Dosen Fakultas Sains dan Teknologi (FST) Universitas Airlangga (Unair) Dio Alif Hutama ST MSc menilai, risiko banjir lebih besar perlu diantisipasi lebih dini.
Mengingat puncak musim hujan diprediksi BMKG Maritim Tanjung Perak Surabaya baru akan terjadi pada Januari dan Februari 2026.
“Fenomena banjir yang muncul di beberapa wilayah Surabaya menunjukkan kapasitas infrastruktur drainase perkotaan Surabaya masih belum memadai, khususnya menghadapi fenomena cuaca ekstrem yang kerap terjadi,” ujar Dio, Senin (17/11/2025).

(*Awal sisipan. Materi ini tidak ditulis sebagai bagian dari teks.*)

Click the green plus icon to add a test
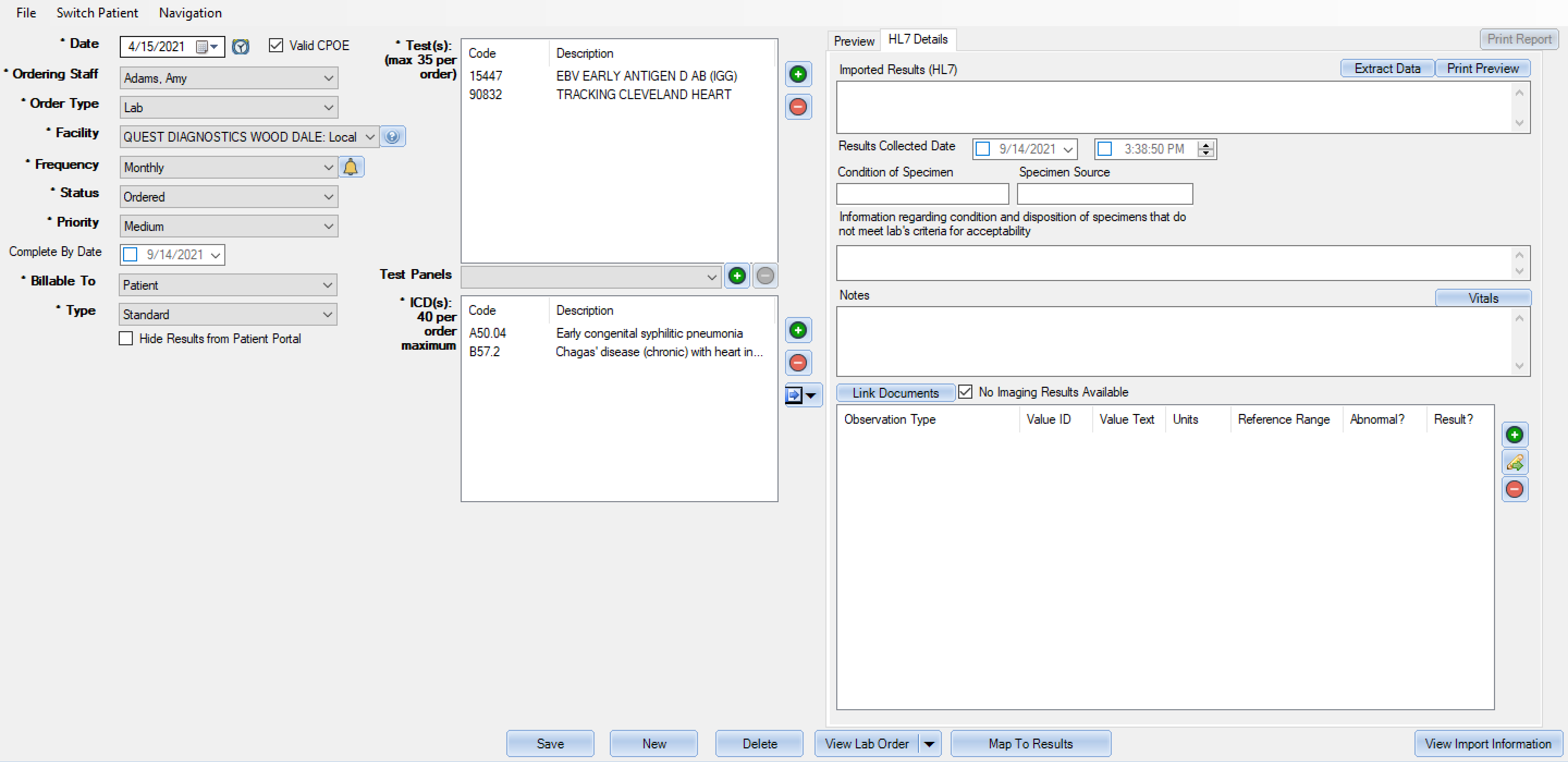The height and width of the screenshot is (762, 1568). click(799, 74)
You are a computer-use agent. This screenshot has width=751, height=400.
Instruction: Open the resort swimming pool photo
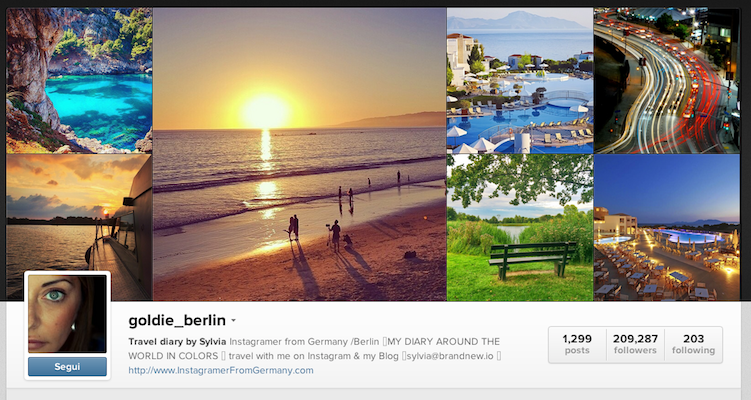[520, 80]
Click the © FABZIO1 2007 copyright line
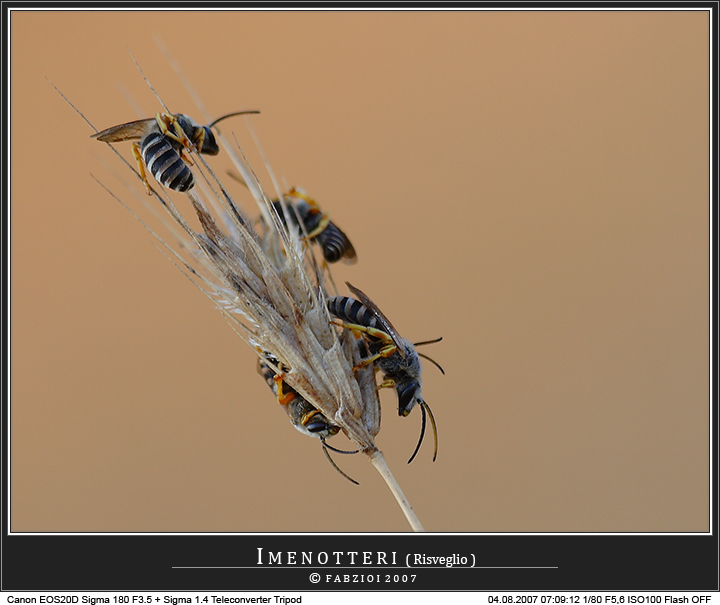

Ia mengungkapkan, salah satu penyebab utama banjir yang terjadi di beberapa wilayah Surabaya karena permukaan tanah yang banyak tertutup beton membuat air tidak bisa meresap optimal.
“Sementara saluran air di beberapa titik mengalami sedimentasi dan keterbatasan kapasitas,” ujarnya.
Selain itu, curah hujan yang tinggi dalam waktu singkat dapat melebihi kapasitas saluran drainase.
Terutama jika drainase mengalami penyumbatan oleh sampah atau sedimentasi sehingga pembuangan air ke sungai juga dapat memperparah kondisi tersebut.
“Makin banyaknya beton dan aspal di kawasan juga membuat air hujan tidak dapat meresap ke tanah secara alami sehingga mengalir langsung ke permukiman atau jalan,” ujarnya.
Terlebih lagi, di wilayah pesisir Surabaya terdapat risiko banjir rob akibat gelombang pasang di wilayah Selat Madura yang bisa memperparah kondisi banjir.
Ia menyebut tindakan preventif yang dapat dilakukan pemerintah, seperti memastikan seluruh fasilitas penunjang pengendalian banjir berfungsi optimal, terutama sebelum memasuki musim penghujan.
Misalnya dengan melakukan normalisasi saluran, pompa air, pintu air, pintu laut yang menuju ke muara, serta memastikan proyek drainase yang ada segera diselesaikan.
“Tata kelola kota yang baik untuk mengantisipasi banjir di Surabaya perlu dilakukan secara terpadu, tidak hanya berfokus pada perbaikan saluran, tetapi juga pada pengelolaan ruang kota secara berkelanjutan,” ucapnya.
Menurutnya, pemerintah juga harus memastikan tidak terjadi alih fungsi lahan resapan seperti ruang terbuka hijau dan lahan basah,” ungkapnya.
Optimasi bozem atau kolam retensi di titik-titik rawan genangan juga dapat berfungsi sebagai penampung sementara air hujan sebelum dialirkan ke sungai atau laut.
Ia menerangkan, penegakan tata ruang harus dibarengi dengan edukasi dan partisipasi masyarakat dalam menjaga saluran air agar tidak tersumbat oleh sampah.
“Pemerintah perlu memastikan infrastruktur pengendali banjir agar berfungsi optimal dan tata ruang kota dijalankan secara konsisten, sementara masyarakat juga harus berperan aktif menjaga lingkungan,” pungkasnya.